Give up on healthcare
The WP has this story today on the American College of Emergency Physicians on their new National Report Card on the State of Emergency Medicine.

Now I haven't really posted maps yet on healthcare, but guess what? The same pattern applies. Let's take a look on the bottom 16 states for Emergency health services.



Notice anything? Guess which states were the top three? Why California, Massachusetts and Connecticut. Only two Red states made it into the top ten, Ohio and South Carolina. Only 4 Blue states were in the bottom 25, Washington, Wisconsin, Oregon and Hawaii. No blue states are in the bottom 10.

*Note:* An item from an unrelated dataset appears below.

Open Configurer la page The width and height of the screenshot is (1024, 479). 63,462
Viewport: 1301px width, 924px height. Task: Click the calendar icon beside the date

Also in this report are grades referring to "Medical Liability Environment." This is why I don't give money to any medical professional organizations, their foolish belief that tort reform will improve medicine, and not the bottom line of companies like Enron and Walmart. To their credit they show the data on medical liability as it relates to the quality of emergency service.



A higher score means the states have laws capping medical liability claims and pain and suffering pay outs. Notice that there is no correlation between quality of emergency service and medical liability laws? For instance MA and CT were in the top three for overall grade (DC was actually number one but since it is not a state I do not count it) but these states have an "D-" or "F" for medical liability. Some of the bottom states, like Nevada have a high score. Only one state, California, receives an "A" for medical liability laws and still receives an overall grade higher than a "C" wherease many of the states receiving an "F" for liability have scores of B or more. Hmm, seems that liability isn't preventing good medicine from being provided or responsible for making good medicine happen. I'll try to find the raw data and tinker in Sigmaplot and see if I can get a more informative graph from the data.

So, don't get injured in the red states, save those injuries for California or Massachusetts.

1 Comments:

Anonymous said...

wow. Medical emergency services are worse in largely rural areas compared to urban areas. what a shocker!!!